_EXERCISE INSTRUCTIONS_.
Extract every line of the material below, from the line that contains "This screenshot has width=339, height=249." through the end of the material, and reproduce them word for word. Leave the pictures out of your answer.

— start —

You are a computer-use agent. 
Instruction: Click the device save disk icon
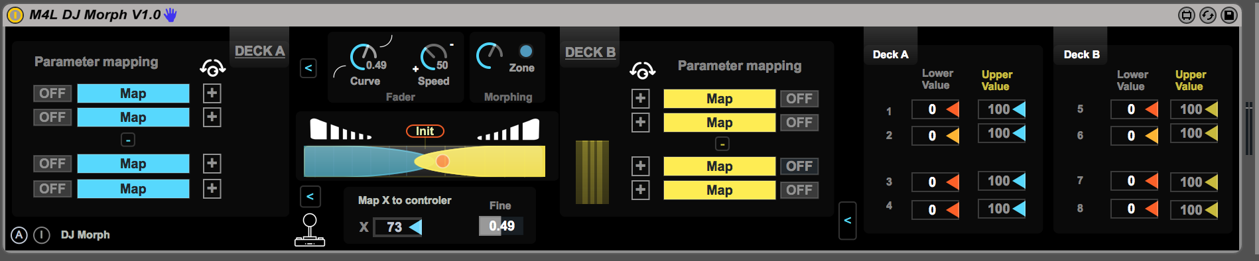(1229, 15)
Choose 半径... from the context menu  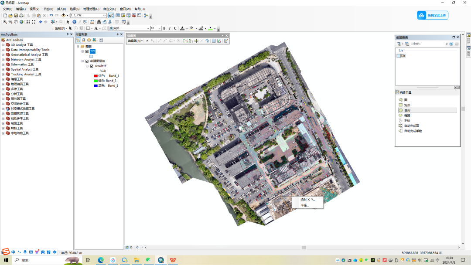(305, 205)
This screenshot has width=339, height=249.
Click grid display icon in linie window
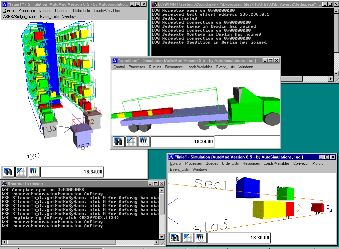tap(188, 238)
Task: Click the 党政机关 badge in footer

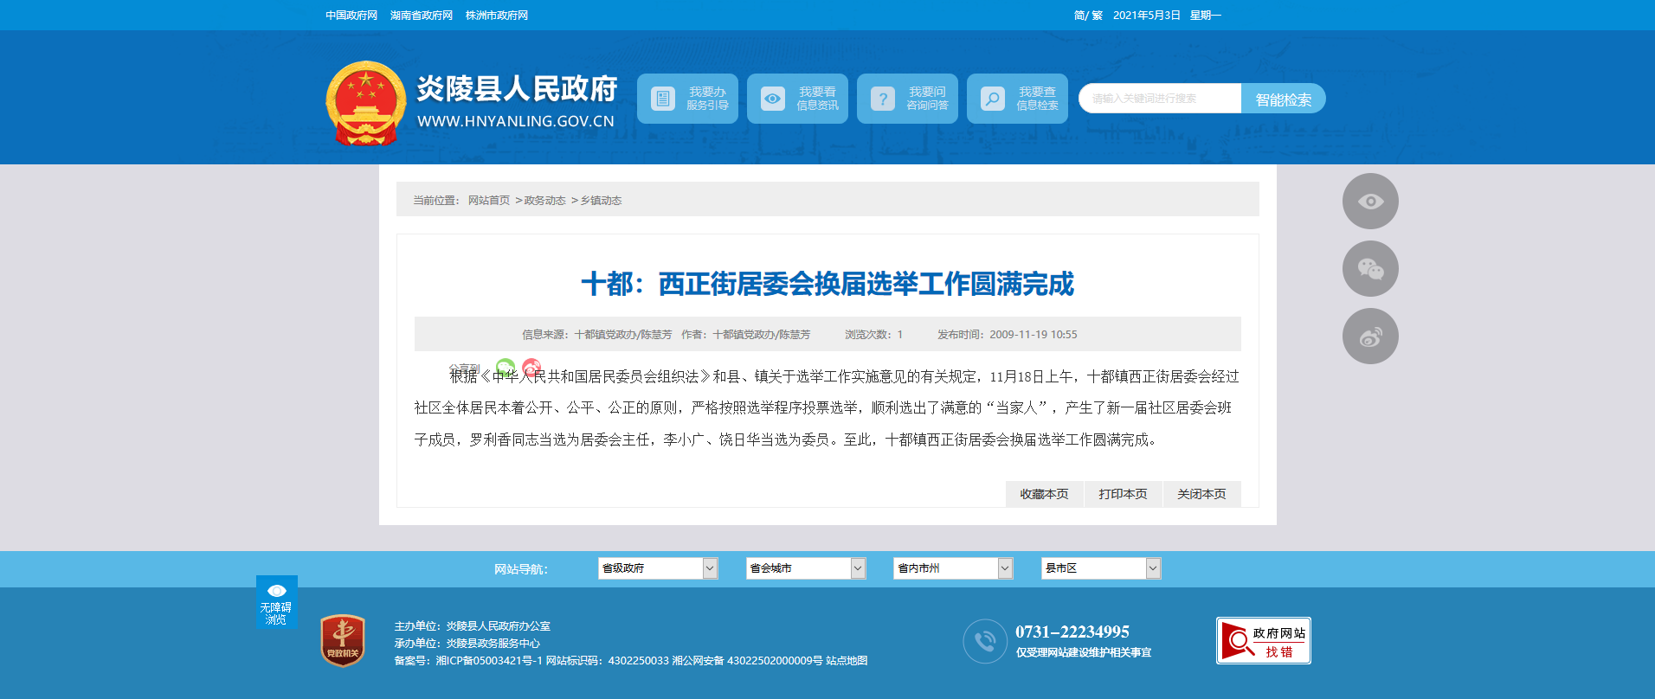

— end —

_SOLVED PROBLEM_.
This screenshot has width=339, height=249.
Click grid display icon in linie window
tap(188, 238)
Task: Click the 党政机关 badge in footer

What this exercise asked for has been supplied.